THE PROBLEM:
Once the line containing "#流体力学 (135, 884)" is reached in the listing below, reproduce it and all later lines through the final one exactly, but omit any pictures.

....

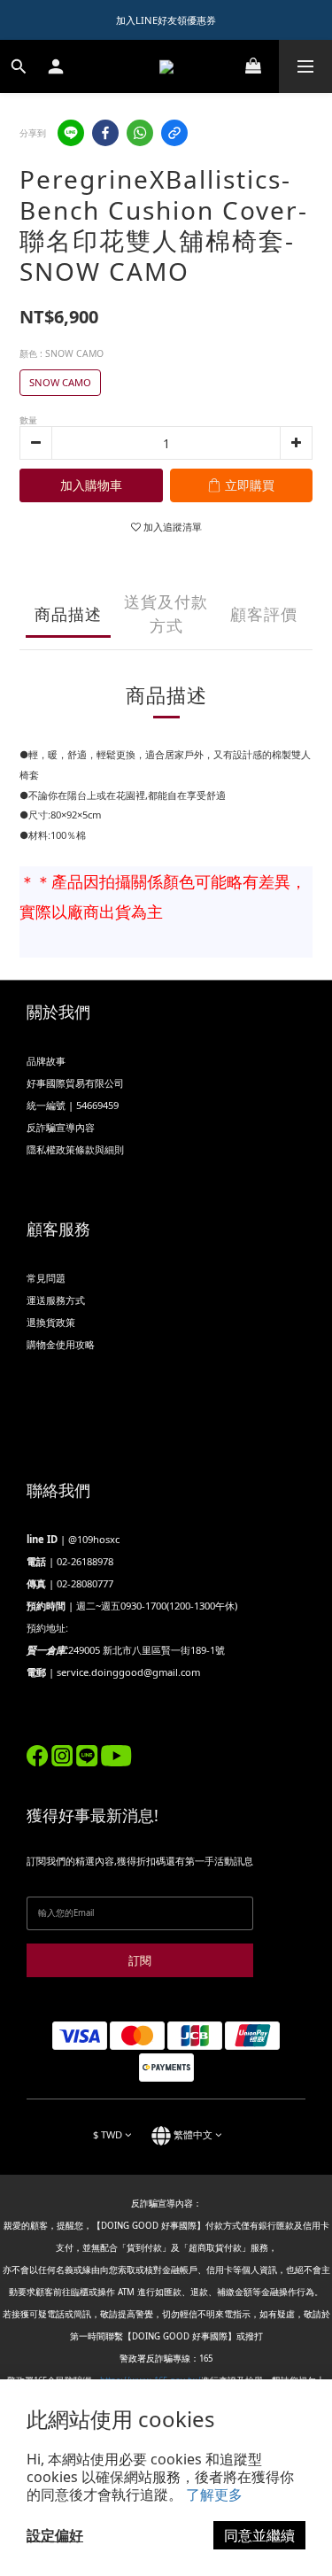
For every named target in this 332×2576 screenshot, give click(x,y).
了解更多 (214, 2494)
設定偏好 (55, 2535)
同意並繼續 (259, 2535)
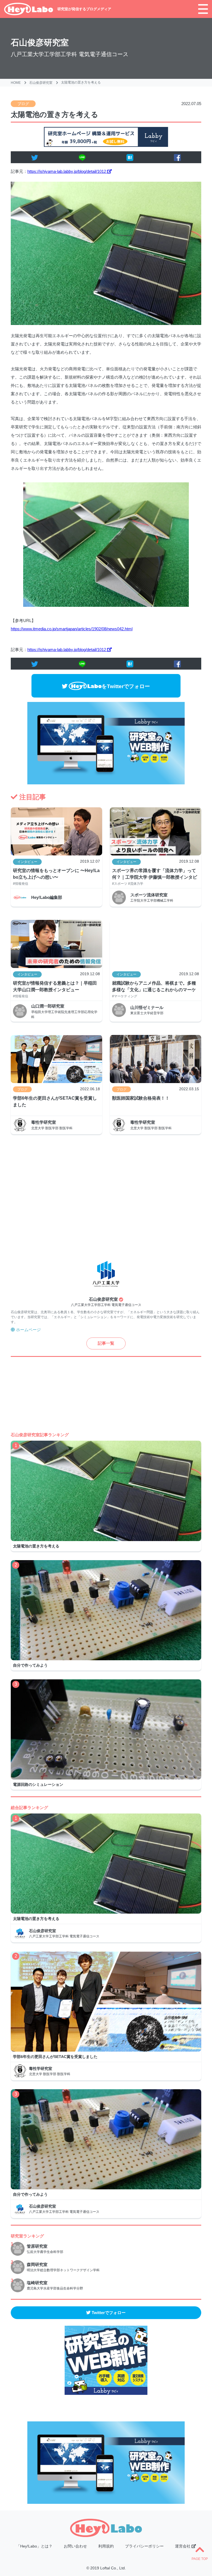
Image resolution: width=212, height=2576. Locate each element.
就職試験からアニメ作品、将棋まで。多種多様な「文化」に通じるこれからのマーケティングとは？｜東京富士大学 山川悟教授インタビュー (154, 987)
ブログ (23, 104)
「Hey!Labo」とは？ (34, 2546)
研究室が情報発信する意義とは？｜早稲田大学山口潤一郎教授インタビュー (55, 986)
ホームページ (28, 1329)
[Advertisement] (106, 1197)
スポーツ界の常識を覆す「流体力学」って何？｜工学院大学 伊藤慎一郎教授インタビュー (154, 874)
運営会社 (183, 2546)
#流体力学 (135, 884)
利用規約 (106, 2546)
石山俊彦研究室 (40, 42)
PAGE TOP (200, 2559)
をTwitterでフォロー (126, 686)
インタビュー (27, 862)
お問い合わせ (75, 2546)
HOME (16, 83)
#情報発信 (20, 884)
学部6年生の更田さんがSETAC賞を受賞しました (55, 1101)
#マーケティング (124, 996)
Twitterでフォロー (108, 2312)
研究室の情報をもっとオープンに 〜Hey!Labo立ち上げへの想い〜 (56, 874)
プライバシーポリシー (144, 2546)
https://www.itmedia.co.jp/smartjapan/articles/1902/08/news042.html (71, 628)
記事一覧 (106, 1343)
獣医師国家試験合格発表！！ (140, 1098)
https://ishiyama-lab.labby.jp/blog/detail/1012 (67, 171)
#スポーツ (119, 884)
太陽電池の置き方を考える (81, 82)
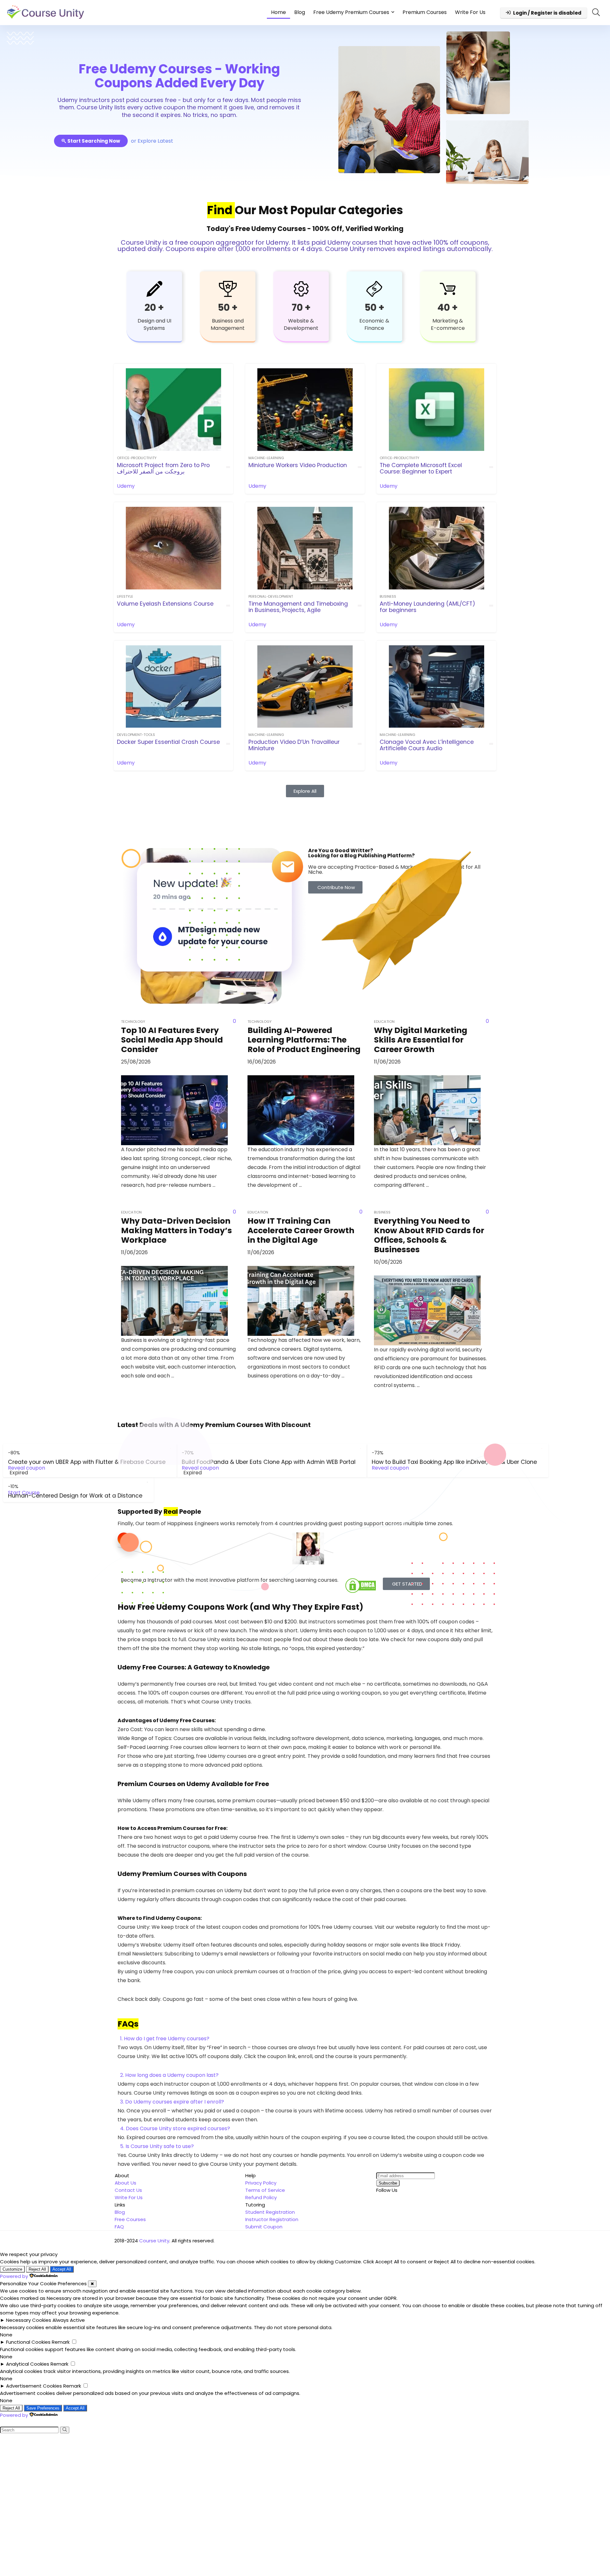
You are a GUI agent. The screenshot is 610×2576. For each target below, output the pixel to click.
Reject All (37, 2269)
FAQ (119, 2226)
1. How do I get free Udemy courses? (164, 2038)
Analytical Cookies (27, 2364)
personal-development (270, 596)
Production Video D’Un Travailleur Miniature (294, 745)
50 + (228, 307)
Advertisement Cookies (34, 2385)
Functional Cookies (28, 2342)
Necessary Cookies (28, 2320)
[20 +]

....

EXERCISE RESPONSE:
#流体力学 (135, 884)
利用規約 (106, 2546)
石山俊彦研究室 (40, 42)
PAGE TOP (200, 2559)
をTwitterでフォロー (126, 686)
インタビュー (27, 862)
お問い合わせ (75, 2546)
HOME (16, 83)
#情報発信 (20, 884)
学部6年生の更田さんがSETAC賞を受賞しました (55, 1101)
#マーケティング (124, 996)
Twitterでフォロー (108, 2312)
研究室の情報をもっとオープンに 〜Hey!Labo立ち上げへの想い〜 (56, 874)
プライバシーポリシー (144, 2546)
https://www.itmedia.co.jp/smartjapan/articles/1902/08/news042.html (71, 628)
記事一覧 (106, 1343)
獣医師国家試験合格発表！！ (140, 1098)
https://ishiyama-lab.labby.jp/blog/detail/1012 (67, 171)
#スポーツ (119, 884)
太陽電池の置き方を考える (81, 82)
You are a GUI agent. The screenshot is 610×2576. For each target below, output the pixel to click.
Reject All (37, 2269)
FAQ (119, 2226)
1. How do I get free Udemy courses? (164, 2038)
Analytical Cookies (27, 2364)
personal-development (270, 596)
Production Video D’Un Travailleur Miniature (294, 745)
50 + (228, 307)
Advertisement Cookies (34, 2385)
Functional Cookies (28, 2342)
Necessary Cookies (28, 2320)
[20 +]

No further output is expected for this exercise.